If we need to achieve all this, in the purpose of fulfilling ‘sustainable academia’, then we want to put forward slow science and, more generally, sobriety as values. Slow science means taking time to write and publish high-quality papers, to value reflection, dialogue and polyphony, and variety of canals of dissemination, and also writing books, reading them, and synthesizing them in book reviews (Mintzberg, 2015). Slow science also means to us reducing the number of (generally extremely polluting and irresponsible) conferences we fly to (#OS4future) and finding alternative ways to connect with our communities, while reducing our footprint. This position is all the more relevant to defend since a recent study showed that air travel had little effect on academic success (Wynes, Donner, Tannason, & Nabors, 2019).

Sobriety, in science as in daily life, means to detoxify ourselves from overproduction and overconsumption. Let’s take time to research, to read books, to talk, to walk, and to nap. This is also why M@n@gement is open to Unplugged articles that explore iconoclastic forms of showing and telling ideas.

Yet, sobriety in what we write implies no more and no less words than what is needed, and no more and no less theories and concepts than what is required.
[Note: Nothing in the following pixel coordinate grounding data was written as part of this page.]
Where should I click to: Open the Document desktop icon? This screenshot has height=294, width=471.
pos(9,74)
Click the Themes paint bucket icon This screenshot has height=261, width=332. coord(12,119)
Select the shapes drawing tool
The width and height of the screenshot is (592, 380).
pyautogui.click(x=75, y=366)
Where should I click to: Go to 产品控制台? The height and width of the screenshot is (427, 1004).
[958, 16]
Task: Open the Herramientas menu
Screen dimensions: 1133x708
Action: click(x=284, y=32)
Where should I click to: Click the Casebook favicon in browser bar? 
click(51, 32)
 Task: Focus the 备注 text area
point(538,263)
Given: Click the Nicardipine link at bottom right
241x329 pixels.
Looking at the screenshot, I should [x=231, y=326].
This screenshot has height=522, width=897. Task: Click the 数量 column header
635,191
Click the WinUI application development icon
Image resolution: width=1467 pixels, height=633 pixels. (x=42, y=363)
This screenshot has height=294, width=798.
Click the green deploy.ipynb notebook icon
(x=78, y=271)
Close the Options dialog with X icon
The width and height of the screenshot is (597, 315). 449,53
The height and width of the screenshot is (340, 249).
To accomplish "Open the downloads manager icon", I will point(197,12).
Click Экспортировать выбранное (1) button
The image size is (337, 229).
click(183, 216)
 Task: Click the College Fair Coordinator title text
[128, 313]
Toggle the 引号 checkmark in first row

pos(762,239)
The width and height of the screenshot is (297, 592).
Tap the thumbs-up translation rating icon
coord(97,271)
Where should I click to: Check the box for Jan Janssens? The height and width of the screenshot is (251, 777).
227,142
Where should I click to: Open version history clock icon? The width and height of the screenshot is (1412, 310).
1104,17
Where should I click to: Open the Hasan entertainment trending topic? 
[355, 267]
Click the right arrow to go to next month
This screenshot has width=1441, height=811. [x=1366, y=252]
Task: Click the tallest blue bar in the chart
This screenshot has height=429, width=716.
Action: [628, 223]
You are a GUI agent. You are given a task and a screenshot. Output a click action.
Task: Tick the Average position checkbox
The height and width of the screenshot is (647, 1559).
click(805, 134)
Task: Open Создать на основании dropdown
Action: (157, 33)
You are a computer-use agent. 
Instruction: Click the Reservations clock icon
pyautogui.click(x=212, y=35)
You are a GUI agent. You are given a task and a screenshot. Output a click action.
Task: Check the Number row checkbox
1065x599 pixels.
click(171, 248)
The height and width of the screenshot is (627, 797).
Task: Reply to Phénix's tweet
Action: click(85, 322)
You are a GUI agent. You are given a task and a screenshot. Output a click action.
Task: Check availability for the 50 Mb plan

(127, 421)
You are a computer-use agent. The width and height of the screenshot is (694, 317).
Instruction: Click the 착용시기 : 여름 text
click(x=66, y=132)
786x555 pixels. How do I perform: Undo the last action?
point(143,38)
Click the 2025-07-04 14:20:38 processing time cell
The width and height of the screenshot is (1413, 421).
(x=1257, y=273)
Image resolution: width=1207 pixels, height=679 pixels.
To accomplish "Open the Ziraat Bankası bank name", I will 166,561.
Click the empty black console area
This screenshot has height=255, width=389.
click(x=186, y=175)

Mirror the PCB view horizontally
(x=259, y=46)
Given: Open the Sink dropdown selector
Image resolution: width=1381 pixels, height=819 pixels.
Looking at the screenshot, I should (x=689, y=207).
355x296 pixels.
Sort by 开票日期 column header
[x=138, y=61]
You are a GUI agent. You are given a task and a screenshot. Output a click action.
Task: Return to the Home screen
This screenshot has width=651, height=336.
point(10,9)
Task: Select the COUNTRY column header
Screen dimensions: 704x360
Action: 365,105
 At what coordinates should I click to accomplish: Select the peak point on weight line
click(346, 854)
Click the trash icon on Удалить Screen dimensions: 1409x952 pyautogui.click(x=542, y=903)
This also signifies using our resources with sobriety. In the case of M@n@gement, benevolent reviewers are our most valuable resource. We cherish the work you have done for the journal and the community, and we hope you will continue to conduct careful and constructive reviews. However, we cannot overuse our colleagues, so potential authors must understand that not all papers can be sent to review. Taking the time to develop a robust research question and design, to reflect, to write and edit a manuscript, to send it out to friendly reviews, and to present it in a seminar or conference ensures that the first submission is of enough quality that it will be sent out for a first round of review.

Ultimately, slow science also requires us to invent new ways, less polluting ways, of conducting our work as academics. We acknowledge the complexity and inherent contradictions of achieving sustainable academia, and the fact that there is no simple solution does not mean that we should not thrive to do better.